16 June 2021
PPE Waste in the Ocean: Standardized Approach Urgently Needed
Photo Credit: Dustan Woodhouse on Unsplash
story highlights

The extensive use of single-use personal protection equipment (PPE), which contains plastic, throughout the COVID-19 pandemic has made significant contributions to plastic waste and environmental harm.

More research is needed on the environmental effects of single-use, plastic PPE to ensure we can be predictive and preventative.

Last week the UN engaged in a virtual celebration for World Oceans Day, focusing on the theme Life and Livelihood. With a global audience tuning in, the event presented fundamental discourses surrounding ocean health, highlighting the critical role that the ocean plays in sustaining our planet, its anthropogenic impacts, and how the blue economy along with the private sector can better support ocean sustainability.

Bringing light to how life and livelihood are deeply connected to ocean health makes one consider how the abrupt and difficult transition that COVID-19 imposed on people around the globe has affected the ocean as well. Recent research suggests that one of the most profound nuisances to ocean health – plastic waste – has been amplified over the course of the pandemic.

To fulfill SDG targets 12.4 and 12.5, we need global action to mitigate the risks associated with single-use, plastic PPE.

With over 5 trillion plastic pieces making a home of the ocean, this form of waste has been categorized as a planetary boundary threat, according to a 2020 article in the journal Environmental Science & Technology. According to the authors, the threat posed by plastic waste is consequential due to its irreversible chemistry, along with persistent qualities that risk harming ecological populations and broad ecosystem functions. The extensive use of single-use personal protection equipment (PPE), which contains plastic, throughout the COVID-19 pandemic has made significant contributions to plastic waste and environmental harm; an estimated 129 billion face masks and 65 billion gloves are used globally each month, the article reports.

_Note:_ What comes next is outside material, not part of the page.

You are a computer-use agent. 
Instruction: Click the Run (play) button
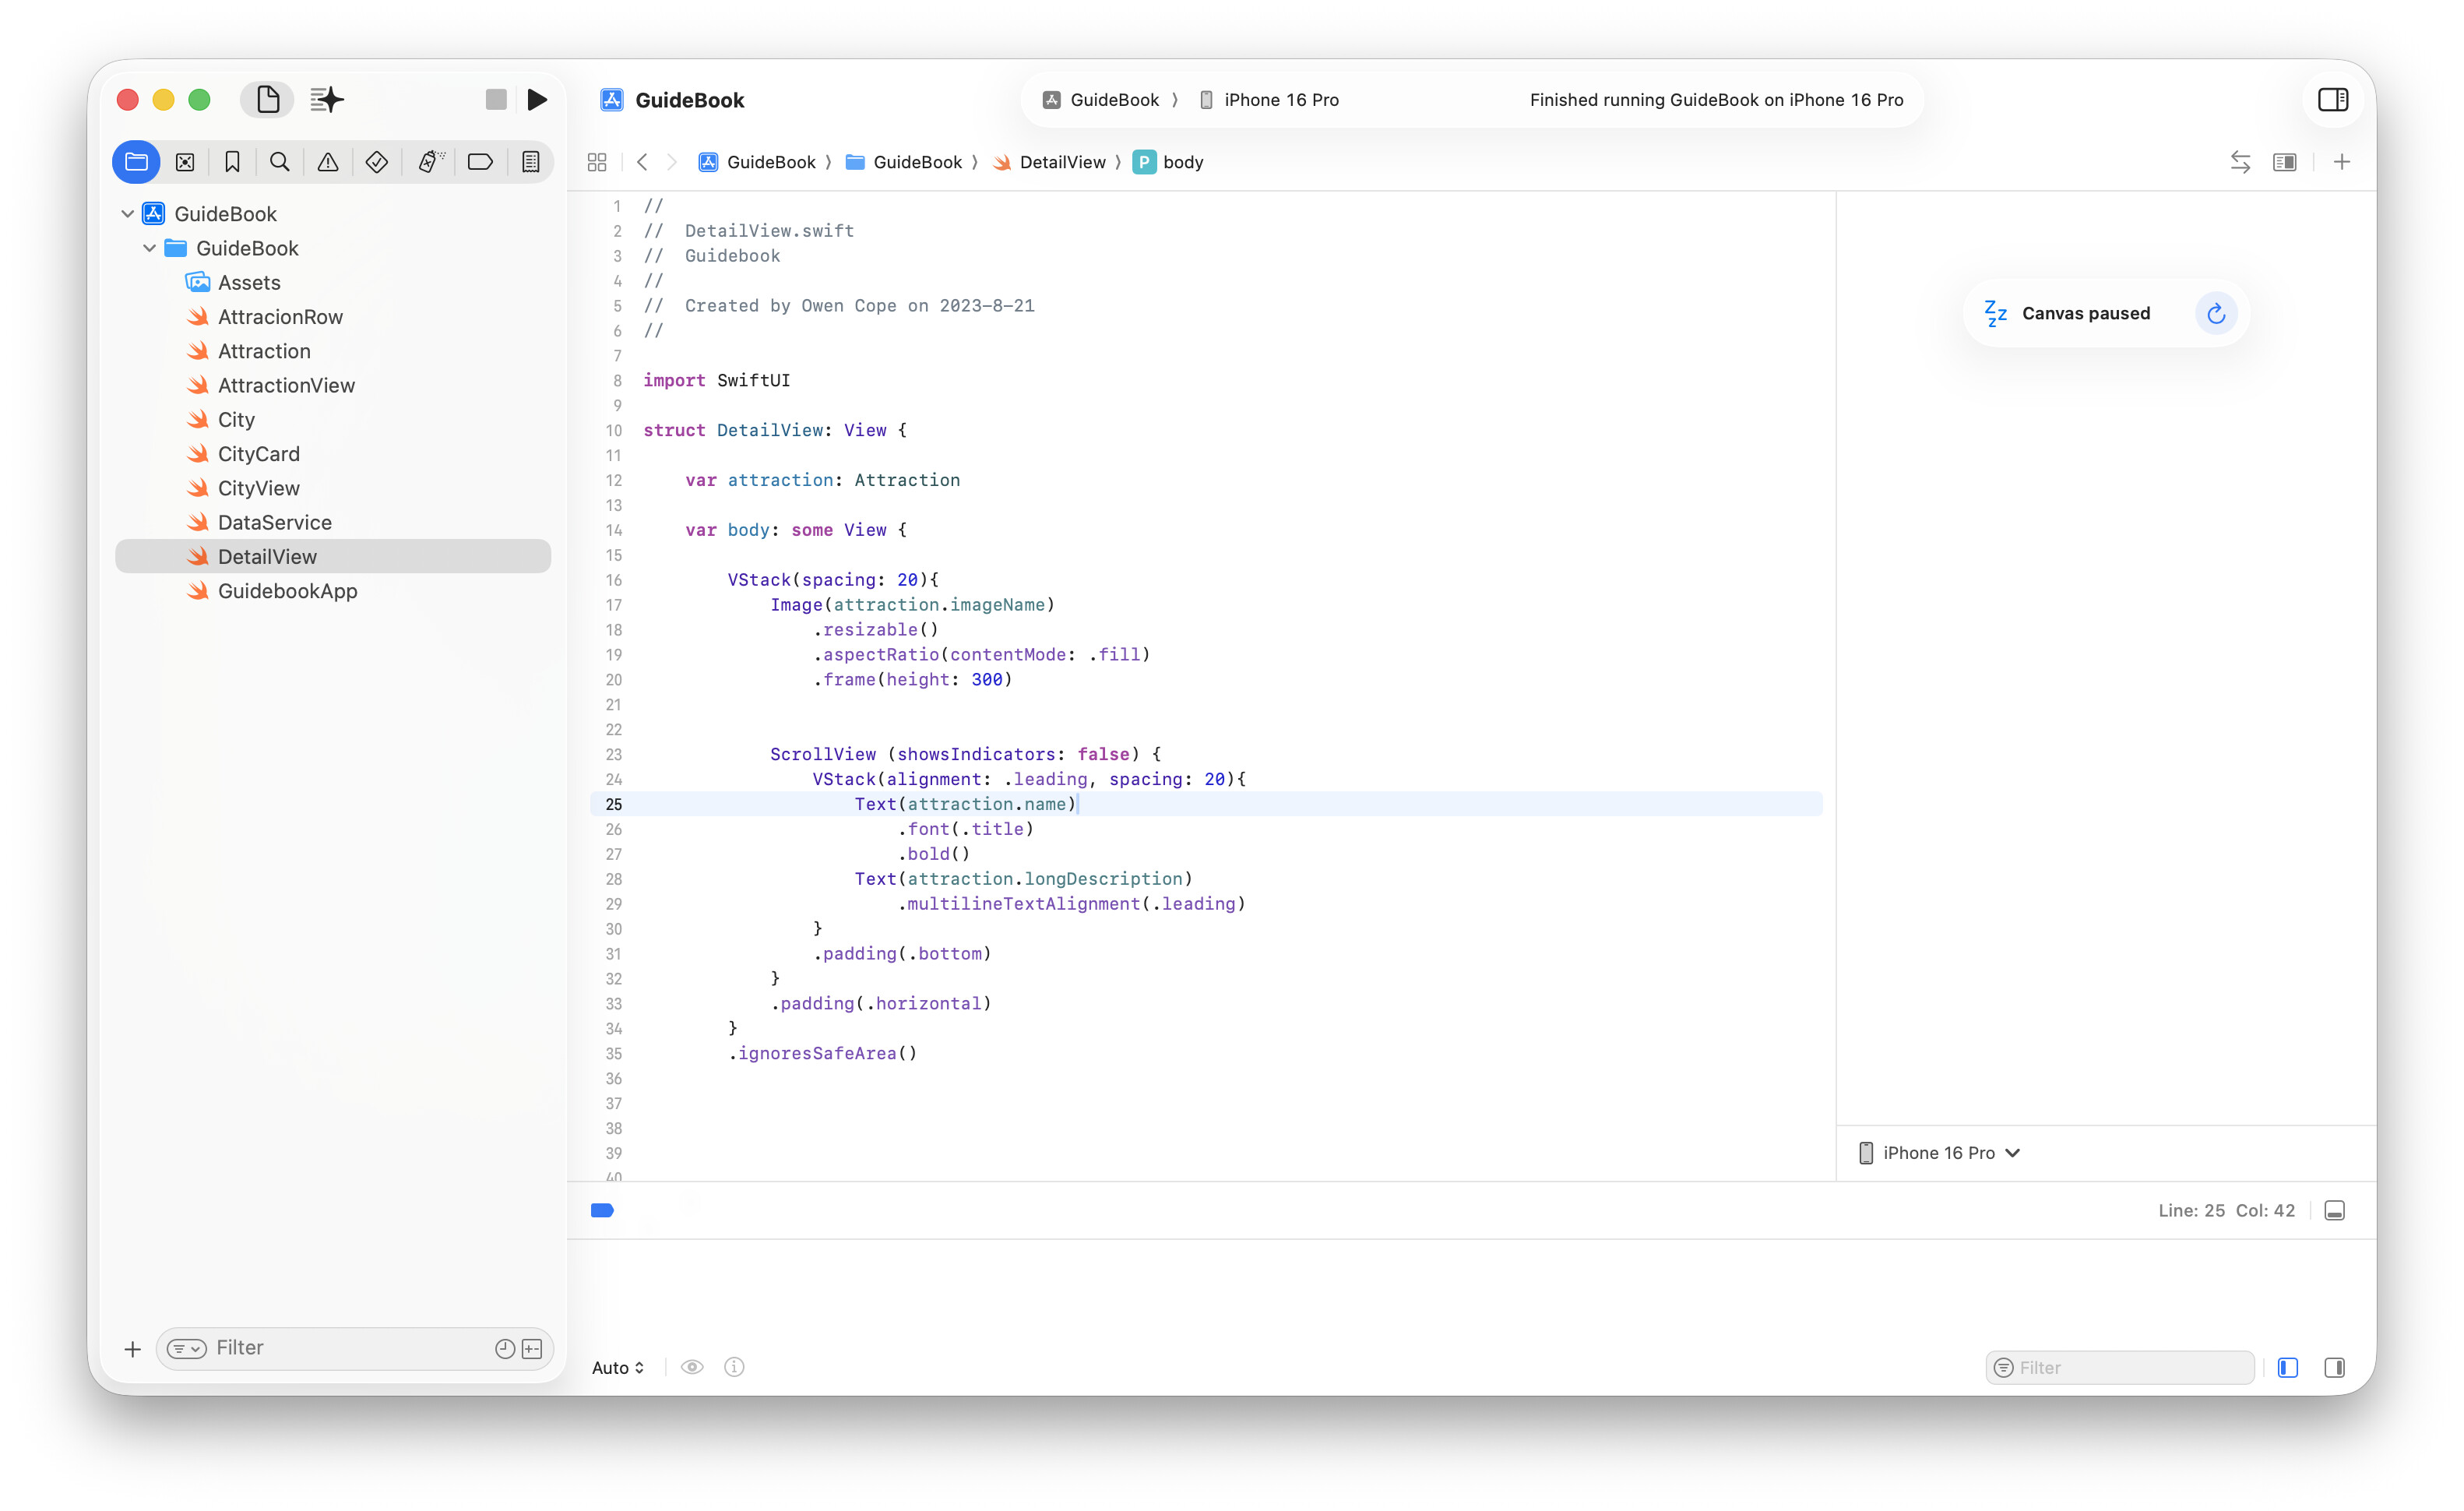(537, 99)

February 2021 study published in Frontiers of Environmental Science & Engineering compares the prevalence of disposable masks to water bottles. However, the authors note that unlike water bottles, “there is no official guidance on mask recycling, making it more likely to be disposed of as solid waste.” This points to a policy problem: the lack of standardized PPE waste management. Indicative of the threat that PPE poses to life and livelihood, is its boundless reach, disposable “masks can be transported from land into freshwater and marine environments by surface run-off, river flows, oceanic currents, wind, and animals,” according to the study. Aside from the physical effects, its notes that disposable facemasks, if accumulated, have the potential to release pathogenic microorganisms, harmful chemicals, heavy metals, and toxic biological substances

Although PPE waste management is a defined and risk-adverse process in the medical field, the widespread adoption of face masks, gloves, and other PPE by the general public requires immediate attention. In accordance with SDG 12 (responsible consumption and production), the Environmental Science & Technology article calls for PPE “end-of-life” to be handled as infectious material.

To mitigate anthropogenic effects on the ocean and the ecosystem services that it offers, global action needs to be taken with respect to fulfilling SDG targets 12.4 and 12.5 by mitigating the risk of single-use, plastic PPE. As noted in the February 2021 publication, “critical rethinking of the three ‘Rs’ can be valuable”- that is regulating the use of single-use PPE, promoting reusable masks, and replacing single-use plastic masks.

In observance of World Ocean Day, this article reflects my hope that more research will emerge on the environmental effects of single-use, plastic PPE to ensure we can be predictive and preventative and not simply reactive when working towards a sustainable future.

This article was authored by Rukiya Abdulle, MSc Candidate at the University of Toronto, & Generation 2030 and SDGs Student Associate, IISD.